(Items from a dataset)
┄┄┄┄┄┄┄┄┄┄┄┄┄┄┄┄┄┄┄┄

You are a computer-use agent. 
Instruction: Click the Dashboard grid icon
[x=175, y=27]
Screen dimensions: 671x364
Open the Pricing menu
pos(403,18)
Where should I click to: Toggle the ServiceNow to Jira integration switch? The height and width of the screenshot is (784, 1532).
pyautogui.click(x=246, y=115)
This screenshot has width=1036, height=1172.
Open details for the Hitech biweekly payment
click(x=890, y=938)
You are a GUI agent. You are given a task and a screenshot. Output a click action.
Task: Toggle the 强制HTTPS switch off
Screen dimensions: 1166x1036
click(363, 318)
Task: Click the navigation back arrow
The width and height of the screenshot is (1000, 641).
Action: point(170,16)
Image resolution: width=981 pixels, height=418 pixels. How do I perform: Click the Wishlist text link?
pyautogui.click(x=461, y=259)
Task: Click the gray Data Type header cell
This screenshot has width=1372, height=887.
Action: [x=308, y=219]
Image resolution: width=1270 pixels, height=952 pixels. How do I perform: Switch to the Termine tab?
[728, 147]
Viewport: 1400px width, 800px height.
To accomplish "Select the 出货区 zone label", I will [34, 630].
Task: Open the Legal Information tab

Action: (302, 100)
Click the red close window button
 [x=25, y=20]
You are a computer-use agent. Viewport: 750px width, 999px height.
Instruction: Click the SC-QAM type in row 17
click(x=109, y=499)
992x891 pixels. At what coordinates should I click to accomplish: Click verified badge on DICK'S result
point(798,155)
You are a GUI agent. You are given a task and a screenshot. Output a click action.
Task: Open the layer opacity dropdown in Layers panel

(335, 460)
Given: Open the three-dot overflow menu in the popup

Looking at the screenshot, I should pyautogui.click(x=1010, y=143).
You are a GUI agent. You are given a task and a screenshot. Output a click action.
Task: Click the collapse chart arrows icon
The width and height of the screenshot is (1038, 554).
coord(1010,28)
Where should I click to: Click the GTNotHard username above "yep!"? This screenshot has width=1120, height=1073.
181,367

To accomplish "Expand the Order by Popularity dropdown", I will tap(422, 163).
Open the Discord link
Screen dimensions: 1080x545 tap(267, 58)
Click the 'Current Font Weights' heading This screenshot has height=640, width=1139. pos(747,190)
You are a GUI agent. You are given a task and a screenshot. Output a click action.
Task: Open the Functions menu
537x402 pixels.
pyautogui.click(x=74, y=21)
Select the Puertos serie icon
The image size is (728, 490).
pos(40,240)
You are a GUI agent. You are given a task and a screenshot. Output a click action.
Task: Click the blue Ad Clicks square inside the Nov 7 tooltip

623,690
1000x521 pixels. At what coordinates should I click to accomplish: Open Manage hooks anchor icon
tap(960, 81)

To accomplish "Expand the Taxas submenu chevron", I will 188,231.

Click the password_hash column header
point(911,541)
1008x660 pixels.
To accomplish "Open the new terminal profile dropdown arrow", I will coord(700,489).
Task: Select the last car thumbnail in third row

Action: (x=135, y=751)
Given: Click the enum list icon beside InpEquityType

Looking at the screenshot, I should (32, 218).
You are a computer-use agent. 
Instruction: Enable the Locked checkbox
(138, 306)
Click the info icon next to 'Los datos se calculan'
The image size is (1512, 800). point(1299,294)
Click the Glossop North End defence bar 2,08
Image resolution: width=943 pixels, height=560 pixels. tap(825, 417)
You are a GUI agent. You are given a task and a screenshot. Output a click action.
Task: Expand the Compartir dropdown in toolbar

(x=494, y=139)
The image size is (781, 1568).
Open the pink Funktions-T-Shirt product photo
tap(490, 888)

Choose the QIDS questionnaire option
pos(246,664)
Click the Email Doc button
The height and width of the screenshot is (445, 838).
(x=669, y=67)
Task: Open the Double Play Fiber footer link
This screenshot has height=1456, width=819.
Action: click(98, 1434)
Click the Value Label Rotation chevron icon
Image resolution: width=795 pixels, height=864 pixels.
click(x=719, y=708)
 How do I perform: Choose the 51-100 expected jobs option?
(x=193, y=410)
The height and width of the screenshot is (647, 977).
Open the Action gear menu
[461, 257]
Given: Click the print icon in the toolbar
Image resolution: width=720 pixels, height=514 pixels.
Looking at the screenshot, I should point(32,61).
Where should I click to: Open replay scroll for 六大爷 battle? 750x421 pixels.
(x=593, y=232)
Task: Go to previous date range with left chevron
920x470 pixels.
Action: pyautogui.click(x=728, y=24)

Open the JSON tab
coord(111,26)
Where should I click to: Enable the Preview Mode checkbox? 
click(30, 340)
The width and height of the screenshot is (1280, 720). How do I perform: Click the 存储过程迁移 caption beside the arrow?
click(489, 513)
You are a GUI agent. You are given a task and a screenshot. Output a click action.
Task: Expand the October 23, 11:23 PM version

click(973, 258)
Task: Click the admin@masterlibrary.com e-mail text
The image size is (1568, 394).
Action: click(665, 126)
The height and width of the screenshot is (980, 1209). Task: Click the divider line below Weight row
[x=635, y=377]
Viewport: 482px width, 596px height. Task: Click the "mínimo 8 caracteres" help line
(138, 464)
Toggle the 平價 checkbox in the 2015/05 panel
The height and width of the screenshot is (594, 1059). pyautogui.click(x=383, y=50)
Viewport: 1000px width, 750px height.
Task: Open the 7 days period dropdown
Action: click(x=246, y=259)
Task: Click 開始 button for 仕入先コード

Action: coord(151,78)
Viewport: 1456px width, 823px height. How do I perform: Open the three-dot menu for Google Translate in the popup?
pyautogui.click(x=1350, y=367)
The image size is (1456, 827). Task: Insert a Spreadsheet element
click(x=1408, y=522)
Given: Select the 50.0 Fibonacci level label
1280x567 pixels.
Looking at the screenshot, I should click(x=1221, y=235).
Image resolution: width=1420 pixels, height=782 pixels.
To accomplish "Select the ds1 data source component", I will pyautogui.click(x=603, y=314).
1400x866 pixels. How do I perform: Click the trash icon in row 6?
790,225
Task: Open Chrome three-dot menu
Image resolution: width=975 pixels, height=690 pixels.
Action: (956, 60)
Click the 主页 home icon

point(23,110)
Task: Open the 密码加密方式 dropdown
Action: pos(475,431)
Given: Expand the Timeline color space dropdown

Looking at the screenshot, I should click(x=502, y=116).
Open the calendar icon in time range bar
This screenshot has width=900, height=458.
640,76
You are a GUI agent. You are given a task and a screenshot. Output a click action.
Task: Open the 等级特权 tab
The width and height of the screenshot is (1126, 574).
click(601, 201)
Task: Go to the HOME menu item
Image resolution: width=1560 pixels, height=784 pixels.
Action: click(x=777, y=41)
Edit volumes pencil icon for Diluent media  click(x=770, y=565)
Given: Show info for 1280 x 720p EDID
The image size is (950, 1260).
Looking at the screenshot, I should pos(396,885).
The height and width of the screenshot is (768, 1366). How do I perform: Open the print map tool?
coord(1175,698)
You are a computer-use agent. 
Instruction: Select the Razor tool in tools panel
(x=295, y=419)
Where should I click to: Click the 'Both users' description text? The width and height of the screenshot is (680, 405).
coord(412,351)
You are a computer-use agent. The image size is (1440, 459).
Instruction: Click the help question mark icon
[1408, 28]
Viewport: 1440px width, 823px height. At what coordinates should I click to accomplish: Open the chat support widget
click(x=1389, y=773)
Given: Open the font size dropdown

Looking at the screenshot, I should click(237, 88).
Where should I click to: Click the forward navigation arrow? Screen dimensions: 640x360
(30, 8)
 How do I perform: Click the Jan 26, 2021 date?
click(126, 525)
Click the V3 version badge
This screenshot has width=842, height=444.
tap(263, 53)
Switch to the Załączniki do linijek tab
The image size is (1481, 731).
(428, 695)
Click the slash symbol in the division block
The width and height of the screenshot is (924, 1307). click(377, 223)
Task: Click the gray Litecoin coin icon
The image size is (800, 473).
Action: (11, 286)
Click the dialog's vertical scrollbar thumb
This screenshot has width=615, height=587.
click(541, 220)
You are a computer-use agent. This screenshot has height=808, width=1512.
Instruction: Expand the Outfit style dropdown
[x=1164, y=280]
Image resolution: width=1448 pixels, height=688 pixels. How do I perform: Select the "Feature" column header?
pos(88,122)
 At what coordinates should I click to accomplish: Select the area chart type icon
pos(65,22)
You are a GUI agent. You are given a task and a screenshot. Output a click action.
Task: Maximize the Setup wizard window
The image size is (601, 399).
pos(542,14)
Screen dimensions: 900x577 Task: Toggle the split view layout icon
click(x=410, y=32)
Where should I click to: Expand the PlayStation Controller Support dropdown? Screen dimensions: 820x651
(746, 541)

┄┄┄┄┄┄┄┄┄┄┄┄┄┄┄┄┄┄┄┄

# Task to complete
The word "will" may occur in lines of the records. Report how many such lines there are, giving only the number.

# Written response
5